===== Data records =====

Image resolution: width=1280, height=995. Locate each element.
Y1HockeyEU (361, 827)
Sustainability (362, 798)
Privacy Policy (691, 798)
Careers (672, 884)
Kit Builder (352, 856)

=====

• [Description of the task] Copy the entire listing exactly. Do not skip a line.

• [Answer section]
Image resolution: width=1280, height=995. Locate each element.
Y1HockeyEU (361, 827)
Sustainability (362, 798)
Privacy Policy (691, 798)
Careers (672, 884)
Kit Builder (352, 856)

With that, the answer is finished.